How to Reconcile the Forces of Love and Pride

January 1, 2001

Question

Dear Dr. Turndorf,

My boyfriend and I have been dating for a year, but have been friends for about two. I'm 28, and he just turned 27.

We were living the perfect relationship: mutual respect, a healthy dose of lust, and a great deal of physical and emotional affection. We were very much in love and started to plan moving out together in the Spring. We were talking about marriage as well.

Until. . . Two weeks ago, he went to India for his roommate's wedding - a trip that lasted 6 days. Upon his return, he told me that he met a woman there (she lives locally in the US and was visiting as well), and he started having feelings for her. These feelings made him question his love for me:

How can he love me when he is able to feel for someone else? I have pushed, and pushed to give him the easy way out and to tell me honestly that he's leaving me in order to pursue another option.

He claims it is not; he claims that this episode has caused him to question his feelings for me, and he does not know the difference between caring for someone, and being in love. He wants to step away from our relationship to discover his feelings.

However, he did admit that part of this search will probably include pursuing this other woman. It didn't make sense to me, since we both admit that our relationship grew in intensity every day.

Until the moment he stepped onto that plane, we were furiously and deeply in love. Deep down inside, I think I scared him terribly, and now he just wants to get away. And no, there was not one inkling of a warning sign. Nothing but an outpouring of love and affection.

Dr. , I'm at a loss at how to find the balance between giving him the space he so needs, yet maintaining my self-respect. He's been such an amazing partner throughout our history together, I feel I owe him some leeway and keep harboring hope. But I also feel I owe myself some closure. I have now become a nervous wreck and am having problems eating and functioning in life.

How do I reconcile the forces of love and pride that have begun to battle in my heart?

I am at a loss; please help.

Thanks for your attention


Answer

You are in a terrible, terrible bind. I hear that you want to give him some time to find himself. But, I am afraid that time will not solve the issue for him.

★ ★ ★

- **Activity A**: Reproduce word for word the passage of the advice column on love and pride that begins with the words containing "Until. . . Two" and ends with "discover his feelings.".
- **Activity B**: Write the next part of the advice column on love and pride, picking up right after its final sentence.

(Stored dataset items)
★ ★ ★

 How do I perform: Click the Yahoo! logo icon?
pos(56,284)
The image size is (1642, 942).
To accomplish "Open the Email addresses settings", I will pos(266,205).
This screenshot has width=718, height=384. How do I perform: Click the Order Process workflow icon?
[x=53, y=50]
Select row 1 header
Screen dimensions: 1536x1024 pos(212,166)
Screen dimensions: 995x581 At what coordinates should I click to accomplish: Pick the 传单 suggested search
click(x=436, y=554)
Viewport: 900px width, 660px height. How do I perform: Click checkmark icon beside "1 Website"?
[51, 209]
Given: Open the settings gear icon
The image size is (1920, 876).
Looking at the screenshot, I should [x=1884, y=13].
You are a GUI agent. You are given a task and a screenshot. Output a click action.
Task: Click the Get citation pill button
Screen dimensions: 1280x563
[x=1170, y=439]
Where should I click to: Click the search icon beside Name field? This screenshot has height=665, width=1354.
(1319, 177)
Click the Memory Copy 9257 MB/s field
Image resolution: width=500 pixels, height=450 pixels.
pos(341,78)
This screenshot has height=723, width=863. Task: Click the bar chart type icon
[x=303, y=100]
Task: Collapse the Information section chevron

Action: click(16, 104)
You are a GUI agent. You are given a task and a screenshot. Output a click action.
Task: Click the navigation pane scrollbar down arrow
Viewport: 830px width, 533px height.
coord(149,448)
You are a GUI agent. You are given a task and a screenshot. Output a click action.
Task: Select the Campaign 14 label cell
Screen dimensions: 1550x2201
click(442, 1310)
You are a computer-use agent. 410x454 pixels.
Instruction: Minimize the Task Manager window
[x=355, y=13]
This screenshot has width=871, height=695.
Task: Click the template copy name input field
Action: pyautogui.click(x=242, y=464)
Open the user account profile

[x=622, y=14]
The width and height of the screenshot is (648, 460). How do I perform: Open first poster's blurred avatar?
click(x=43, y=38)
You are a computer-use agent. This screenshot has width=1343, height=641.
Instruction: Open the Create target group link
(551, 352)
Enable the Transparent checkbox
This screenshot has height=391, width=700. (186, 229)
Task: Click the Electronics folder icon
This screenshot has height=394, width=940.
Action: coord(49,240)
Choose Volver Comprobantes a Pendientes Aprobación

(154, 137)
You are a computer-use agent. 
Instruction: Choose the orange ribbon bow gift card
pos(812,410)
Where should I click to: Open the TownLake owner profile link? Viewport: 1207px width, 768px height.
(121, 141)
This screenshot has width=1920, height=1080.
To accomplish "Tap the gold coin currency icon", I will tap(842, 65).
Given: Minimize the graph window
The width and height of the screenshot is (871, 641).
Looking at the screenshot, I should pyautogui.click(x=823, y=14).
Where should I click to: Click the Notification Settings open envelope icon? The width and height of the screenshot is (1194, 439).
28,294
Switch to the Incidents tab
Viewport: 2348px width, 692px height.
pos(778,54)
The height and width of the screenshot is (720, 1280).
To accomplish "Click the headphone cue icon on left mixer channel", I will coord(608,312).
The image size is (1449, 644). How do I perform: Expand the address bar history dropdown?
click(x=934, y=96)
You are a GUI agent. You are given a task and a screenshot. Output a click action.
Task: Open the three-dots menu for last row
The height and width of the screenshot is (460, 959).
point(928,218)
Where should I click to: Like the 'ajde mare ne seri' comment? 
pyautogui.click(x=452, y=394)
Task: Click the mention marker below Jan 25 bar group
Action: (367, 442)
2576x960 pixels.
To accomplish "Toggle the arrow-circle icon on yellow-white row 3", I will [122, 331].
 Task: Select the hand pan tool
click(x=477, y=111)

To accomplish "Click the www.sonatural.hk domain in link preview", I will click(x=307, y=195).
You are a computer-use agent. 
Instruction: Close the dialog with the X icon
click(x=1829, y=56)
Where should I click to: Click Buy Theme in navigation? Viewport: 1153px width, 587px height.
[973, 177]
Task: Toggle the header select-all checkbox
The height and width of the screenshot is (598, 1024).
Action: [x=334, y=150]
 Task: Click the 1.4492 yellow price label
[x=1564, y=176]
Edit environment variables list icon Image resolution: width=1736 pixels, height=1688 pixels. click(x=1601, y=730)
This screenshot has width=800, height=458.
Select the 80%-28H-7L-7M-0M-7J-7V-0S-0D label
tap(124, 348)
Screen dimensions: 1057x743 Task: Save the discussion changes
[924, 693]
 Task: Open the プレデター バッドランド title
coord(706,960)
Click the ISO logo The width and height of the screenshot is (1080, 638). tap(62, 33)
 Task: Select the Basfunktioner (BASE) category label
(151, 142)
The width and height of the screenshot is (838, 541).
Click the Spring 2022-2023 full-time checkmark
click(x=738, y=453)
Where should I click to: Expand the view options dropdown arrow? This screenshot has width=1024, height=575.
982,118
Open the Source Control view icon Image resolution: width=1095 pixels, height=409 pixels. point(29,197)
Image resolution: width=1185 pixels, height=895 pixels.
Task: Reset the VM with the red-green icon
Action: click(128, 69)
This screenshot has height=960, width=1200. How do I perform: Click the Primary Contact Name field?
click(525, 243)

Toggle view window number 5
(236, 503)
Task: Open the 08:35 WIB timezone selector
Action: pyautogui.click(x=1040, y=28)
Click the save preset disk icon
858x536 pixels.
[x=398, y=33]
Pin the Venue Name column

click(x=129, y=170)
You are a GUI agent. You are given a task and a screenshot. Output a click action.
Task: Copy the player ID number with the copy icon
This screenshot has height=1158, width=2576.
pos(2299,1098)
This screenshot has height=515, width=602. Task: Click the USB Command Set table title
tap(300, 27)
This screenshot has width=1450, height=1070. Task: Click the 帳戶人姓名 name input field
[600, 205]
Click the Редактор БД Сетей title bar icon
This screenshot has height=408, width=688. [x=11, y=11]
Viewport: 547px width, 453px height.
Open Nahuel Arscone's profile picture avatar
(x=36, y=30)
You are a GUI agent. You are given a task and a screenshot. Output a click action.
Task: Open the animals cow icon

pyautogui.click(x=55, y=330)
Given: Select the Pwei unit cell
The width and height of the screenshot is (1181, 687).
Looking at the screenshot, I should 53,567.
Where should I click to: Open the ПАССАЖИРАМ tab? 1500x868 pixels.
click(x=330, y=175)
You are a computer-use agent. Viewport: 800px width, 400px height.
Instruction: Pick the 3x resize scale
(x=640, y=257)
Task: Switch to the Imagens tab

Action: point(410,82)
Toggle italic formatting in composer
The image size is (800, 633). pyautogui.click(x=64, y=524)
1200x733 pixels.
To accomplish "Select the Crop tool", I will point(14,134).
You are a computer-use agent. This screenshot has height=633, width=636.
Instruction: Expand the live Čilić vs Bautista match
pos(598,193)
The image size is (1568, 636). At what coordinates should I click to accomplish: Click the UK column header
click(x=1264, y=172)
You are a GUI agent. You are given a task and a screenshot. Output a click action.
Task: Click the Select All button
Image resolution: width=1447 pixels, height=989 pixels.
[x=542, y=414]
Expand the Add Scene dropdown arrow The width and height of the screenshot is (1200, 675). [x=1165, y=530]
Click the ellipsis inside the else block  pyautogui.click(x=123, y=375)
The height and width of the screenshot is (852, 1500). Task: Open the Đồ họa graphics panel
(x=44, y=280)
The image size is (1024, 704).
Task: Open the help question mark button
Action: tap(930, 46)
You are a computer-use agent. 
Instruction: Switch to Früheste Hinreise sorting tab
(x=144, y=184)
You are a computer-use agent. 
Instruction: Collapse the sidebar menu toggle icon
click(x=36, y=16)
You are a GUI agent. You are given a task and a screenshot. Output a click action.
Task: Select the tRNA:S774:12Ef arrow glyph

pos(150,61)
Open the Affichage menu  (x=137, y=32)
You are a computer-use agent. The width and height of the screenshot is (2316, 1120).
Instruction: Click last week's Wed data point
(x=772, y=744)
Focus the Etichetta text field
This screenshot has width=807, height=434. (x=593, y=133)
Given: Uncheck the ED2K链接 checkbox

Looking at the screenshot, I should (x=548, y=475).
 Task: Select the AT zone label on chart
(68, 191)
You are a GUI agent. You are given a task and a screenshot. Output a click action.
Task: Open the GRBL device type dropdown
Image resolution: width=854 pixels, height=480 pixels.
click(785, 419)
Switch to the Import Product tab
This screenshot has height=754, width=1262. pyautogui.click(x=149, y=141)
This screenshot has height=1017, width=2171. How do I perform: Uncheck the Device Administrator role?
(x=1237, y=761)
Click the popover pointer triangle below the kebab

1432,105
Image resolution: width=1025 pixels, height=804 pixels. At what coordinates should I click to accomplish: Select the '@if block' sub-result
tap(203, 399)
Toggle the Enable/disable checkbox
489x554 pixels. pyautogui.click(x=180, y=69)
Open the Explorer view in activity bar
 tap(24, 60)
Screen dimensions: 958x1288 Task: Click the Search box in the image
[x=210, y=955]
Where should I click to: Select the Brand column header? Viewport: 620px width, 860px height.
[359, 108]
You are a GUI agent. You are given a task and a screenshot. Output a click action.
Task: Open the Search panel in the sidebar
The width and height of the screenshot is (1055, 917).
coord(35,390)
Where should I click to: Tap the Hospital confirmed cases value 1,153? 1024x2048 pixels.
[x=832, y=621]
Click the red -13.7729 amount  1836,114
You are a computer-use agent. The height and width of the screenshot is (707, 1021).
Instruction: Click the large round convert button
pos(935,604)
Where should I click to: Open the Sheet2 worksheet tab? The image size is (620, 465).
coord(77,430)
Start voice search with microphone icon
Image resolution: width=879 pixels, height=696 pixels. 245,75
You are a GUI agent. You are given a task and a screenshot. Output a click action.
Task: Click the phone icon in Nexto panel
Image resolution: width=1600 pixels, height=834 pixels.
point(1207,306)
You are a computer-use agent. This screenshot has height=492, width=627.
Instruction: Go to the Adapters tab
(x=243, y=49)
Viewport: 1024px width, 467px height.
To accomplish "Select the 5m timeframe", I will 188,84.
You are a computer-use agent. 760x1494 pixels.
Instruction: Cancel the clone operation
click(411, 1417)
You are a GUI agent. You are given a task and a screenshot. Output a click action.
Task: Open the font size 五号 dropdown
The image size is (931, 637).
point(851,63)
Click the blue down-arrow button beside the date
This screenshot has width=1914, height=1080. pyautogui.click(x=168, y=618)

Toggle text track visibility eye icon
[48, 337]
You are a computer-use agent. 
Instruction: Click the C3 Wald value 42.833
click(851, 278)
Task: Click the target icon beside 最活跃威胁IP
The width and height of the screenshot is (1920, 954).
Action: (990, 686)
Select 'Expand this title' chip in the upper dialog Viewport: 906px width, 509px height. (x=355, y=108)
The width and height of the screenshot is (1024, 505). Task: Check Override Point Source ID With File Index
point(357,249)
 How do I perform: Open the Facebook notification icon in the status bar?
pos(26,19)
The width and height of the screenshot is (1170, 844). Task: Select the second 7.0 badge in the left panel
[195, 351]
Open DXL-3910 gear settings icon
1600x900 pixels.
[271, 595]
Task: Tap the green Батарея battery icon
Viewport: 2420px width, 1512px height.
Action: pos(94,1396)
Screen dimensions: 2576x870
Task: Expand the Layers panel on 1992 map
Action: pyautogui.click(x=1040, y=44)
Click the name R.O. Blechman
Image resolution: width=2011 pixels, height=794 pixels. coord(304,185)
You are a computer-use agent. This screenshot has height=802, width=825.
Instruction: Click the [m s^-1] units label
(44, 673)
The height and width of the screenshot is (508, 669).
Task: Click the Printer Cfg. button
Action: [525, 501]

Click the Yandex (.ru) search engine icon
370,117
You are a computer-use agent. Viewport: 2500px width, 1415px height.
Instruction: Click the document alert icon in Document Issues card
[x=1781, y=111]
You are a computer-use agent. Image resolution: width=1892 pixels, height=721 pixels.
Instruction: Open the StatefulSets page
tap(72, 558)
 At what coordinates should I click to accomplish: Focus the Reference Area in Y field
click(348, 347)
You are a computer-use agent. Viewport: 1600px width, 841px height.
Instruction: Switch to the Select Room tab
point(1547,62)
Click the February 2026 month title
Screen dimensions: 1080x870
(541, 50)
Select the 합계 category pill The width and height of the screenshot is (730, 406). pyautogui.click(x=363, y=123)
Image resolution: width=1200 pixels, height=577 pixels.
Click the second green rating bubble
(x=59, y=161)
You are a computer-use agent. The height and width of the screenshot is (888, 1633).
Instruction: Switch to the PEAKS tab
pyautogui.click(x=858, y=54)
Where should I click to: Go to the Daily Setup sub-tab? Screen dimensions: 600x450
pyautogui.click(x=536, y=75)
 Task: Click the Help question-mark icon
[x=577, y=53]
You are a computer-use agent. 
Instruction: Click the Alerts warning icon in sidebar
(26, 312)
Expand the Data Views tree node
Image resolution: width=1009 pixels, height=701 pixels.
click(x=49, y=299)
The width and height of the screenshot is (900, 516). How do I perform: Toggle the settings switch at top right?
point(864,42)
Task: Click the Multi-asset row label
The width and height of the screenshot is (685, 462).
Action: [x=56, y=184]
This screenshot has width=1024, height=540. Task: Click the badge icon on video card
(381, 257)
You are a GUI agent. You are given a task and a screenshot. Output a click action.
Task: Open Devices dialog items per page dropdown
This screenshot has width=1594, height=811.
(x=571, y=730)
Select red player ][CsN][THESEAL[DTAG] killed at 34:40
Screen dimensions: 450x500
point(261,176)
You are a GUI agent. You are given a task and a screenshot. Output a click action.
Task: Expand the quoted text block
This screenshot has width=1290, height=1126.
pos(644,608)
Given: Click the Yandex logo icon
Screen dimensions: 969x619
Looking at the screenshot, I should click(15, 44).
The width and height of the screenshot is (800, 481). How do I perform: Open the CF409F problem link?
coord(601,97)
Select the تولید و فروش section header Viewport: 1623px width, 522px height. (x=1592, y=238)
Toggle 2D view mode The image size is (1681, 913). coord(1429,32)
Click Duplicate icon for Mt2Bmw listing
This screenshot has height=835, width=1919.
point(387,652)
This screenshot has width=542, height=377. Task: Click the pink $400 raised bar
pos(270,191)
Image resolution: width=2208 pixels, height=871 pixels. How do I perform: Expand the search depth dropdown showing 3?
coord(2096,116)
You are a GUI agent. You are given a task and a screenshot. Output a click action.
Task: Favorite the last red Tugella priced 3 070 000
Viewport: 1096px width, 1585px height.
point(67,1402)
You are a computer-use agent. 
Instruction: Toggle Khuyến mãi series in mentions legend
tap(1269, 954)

★ ★ ★

- **Task response A**:
Until. . . Two weeks ago, he went to India for his roommate's wedding - a trip that lasted 6 days. Upon his return, he told me that he met a woman there (she lives locally in the US and was visiting as well), and he started having feelings for her. These feelings made him question his love for me:

How can he love me when he is able to feel for someone else? I have pushed, and pushed to give him the easy way out and to tell me honestly that he's leaving me in order to pursue another option.

He claims it is not; he claims that this episode has caused him to question his feelings for me, and he does not know the difference between caring for someone, and being in love. He wants to step away from our relationship to discover his feelings.

- **Task response B**:
He has been tempted by another woman, which has led him to doubt whether his feelings for you are what they should be. What he doesn't know is that he is going to meet lots of women for whom he will feel attracted to and with whom he could establish a compatible relationship

I recently quoted a statistic in which it was estimated that each of us could be compatible with approximately 10, 000 different people. What's he going to do each time he meets one of those 10, 000 possibles? Take another hike? What he needs to see is that developing feelings of attraction for others is quite normal. He needs to work on making a commitment to one woman and feeling peace whenever normal feelings of attraction for others arise. Running off is not facing the real issue

Even if he hooks up with this next woman, I suspect that he will find himself taking a hike on her. I say this because you and he had a near perfect relationship. How can he improve on that? Even if he is lucky enough to establish just as good a relationship with this new woman as he had with you, then what? He gets attracted to someone else, and he's gone again. His life is doomed, and he needs to be told this.

In light of this new information, I think you can see that giving him time is not the point. If he isn't able to stick with you and work in therapy on becoming more comfortable with periodic temptations, there is no relationship with him, not now, not ever. No amount of time away from you will help him to grasp this lesson that must be learned by talking and working through, not by flying the coop.

You alluded to the fact that this man is frightened of intimacy. If you are right, then this attraction is a smoke screen that enables him to distance himself without facing his real issues.

You might want to drop that bomb on him as well. You have nothing to lose, since you've lost him already. All we can hope for is that you speak the truth and that it stops him dead in his tracks. If he is deaf to your words, then you have no choice but to grieve and move on.